Sur le phoque : animal sacré, aliment du futur

28 Avr, 2023

Par Mange ton Saint-Laurent!

Lorsqu’on parle de phoque, il n’est pas rare que la conversation bifurque vers la chasse controversée des blanchons et la colère de Brigitte Bardot. Assurément, quelqu’un se mettra à chanter du Beau Dommage; crée-moé, crée-moé pas, quek’part en Alaska.

Mais l’histoire du phoque et de son importance majeure pour l’établissement des humains sur le territoire québécois, on dirait qu’on la connaît moins.

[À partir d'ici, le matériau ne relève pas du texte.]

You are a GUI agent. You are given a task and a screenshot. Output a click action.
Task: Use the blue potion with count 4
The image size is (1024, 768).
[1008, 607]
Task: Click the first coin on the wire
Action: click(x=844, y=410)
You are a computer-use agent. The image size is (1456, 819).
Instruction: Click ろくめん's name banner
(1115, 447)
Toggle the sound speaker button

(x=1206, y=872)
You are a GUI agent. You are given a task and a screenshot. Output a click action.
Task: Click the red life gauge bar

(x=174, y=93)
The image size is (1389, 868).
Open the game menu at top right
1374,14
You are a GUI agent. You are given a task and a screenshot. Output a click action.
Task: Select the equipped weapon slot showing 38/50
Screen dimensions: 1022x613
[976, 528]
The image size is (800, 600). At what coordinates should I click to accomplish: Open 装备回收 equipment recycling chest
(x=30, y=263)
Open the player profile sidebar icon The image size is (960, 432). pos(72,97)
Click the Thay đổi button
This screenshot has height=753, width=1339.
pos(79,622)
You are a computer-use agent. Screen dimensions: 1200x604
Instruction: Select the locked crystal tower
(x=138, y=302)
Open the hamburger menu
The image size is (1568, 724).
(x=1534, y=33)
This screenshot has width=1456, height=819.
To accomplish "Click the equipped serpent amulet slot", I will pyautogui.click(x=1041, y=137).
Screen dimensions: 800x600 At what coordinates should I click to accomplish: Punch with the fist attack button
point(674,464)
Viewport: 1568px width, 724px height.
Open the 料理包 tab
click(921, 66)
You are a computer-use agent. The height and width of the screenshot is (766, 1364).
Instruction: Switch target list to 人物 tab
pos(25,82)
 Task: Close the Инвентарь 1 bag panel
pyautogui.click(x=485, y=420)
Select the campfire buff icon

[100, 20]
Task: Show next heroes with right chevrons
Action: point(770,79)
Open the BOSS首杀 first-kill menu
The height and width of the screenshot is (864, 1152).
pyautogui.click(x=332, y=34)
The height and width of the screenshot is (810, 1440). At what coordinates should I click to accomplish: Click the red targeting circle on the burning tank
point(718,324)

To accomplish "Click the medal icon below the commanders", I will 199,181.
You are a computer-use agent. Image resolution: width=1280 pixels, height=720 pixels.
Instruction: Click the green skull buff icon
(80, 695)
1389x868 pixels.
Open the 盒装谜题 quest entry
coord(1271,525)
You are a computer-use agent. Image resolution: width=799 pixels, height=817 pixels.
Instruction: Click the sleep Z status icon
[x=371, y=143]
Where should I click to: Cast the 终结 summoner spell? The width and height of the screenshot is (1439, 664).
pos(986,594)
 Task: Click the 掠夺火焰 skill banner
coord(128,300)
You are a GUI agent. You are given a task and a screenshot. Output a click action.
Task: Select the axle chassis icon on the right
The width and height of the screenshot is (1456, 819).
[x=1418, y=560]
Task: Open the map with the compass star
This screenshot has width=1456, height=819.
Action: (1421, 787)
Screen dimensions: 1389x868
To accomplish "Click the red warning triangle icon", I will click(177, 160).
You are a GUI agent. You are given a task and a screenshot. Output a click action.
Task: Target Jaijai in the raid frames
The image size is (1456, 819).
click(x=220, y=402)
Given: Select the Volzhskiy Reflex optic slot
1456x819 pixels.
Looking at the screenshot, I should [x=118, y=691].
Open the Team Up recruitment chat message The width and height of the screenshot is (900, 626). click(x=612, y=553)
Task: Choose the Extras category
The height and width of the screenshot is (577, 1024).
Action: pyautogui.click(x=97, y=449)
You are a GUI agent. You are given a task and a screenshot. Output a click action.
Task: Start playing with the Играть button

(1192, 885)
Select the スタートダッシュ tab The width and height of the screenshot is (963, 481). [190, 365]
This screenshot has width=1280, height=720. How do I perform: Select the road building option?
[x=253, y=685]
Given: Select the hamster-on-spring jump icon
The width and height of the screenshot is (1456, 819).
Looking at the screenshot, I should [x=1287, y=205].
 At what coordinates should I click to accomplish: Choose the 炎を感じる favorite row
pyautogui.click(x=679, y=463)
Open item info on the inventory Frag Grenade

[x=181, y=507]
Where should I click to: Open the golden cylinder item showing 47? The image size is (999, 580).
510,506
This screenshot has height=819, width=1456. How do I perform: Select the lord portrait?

Phoque - crédit photo Gil Thériault

Crédit photo: Gil Thériault – Site web de l’Association des chasseurs de phoques intra-Québec

Et qu’en est-il de la situation actuelle des populations de phoques dans nos eaux? Et si le Québec bénéficiait du retour du phoque dans les cuisines québécoises ?

Un peu d’histoire

Les eaux québécoises sont fréquentées depuis toujours par 6 espèces de phoques distinctes. Le phoque à capuchon, le phoque annelé, le phoque barbu, le phoque commun, le phoque du Groenland et le phoque gris. Leur présence dans les eaux salées du Québec a permis aux Premiers Peuples et aux suivants de traverser les années et de s’adapter à la rudesse hivernale du territoire.

Les Inuit consomment surtout le phoque annelé – connu sous le nom de nattiq en Inuktitut – qu’ils chassent entre autres pour la viande, le gras et la peau, peau qui résiste à l’eau et qui est utilisée pour fabriquer des vêtements et des magnifiques kamik, des bottes traditionnelles. Toutes les parties de l’animal sont valorisées et le foie, souvent mangé cru sur la banquise, est un aliment fort prisé et reconnu pour tenir au chaud.

Crédit photo : Raoul Jomphe – Site web de l’Association des chasseurs de phoques intra-Québec

Au Nunavik, dans le Nord du Québec, le gras de phoque est utilisé entre autres pour faire du suuvalik, une recette traditionnelle sous forme d’émulsion à base d’œufs de poissons, de gras de phoque et de petits fruits comme les bleuets ou la camarine noire. On y prépare aussi du uarutilik, un mélange de chair de poisson comme de l’Omble chevalier, de gras de phoque et de petits fruits. 

Mamartuk! (ça goûte bon!)

Le gras de phoque sert aussi de combustible pour le qulliq, une lampe à l’huile traditionnelle utilisée pour fournir de la lumière et de la chaleur au cœur de l’hiver. Les aliments traditionnels comme le phoque demeurent au coeur de la culture Inuit en Arctique et on raconte que quelques bouchées de cette viande ont un effet enivrant et vous réchauffent le corps, voire vous feront transpirer!

La chasse au phoque a également eu une importance majeure chez les Innus de la Côte-Nord, qui adoraient sa chair grillée sur la braise et qui faisaient un très bon usage de chaque partie de l’animal. Comme les Inuit, les Innus se servaient de l’huile comme combustible pour l’éclairage et comme gras de cuisson.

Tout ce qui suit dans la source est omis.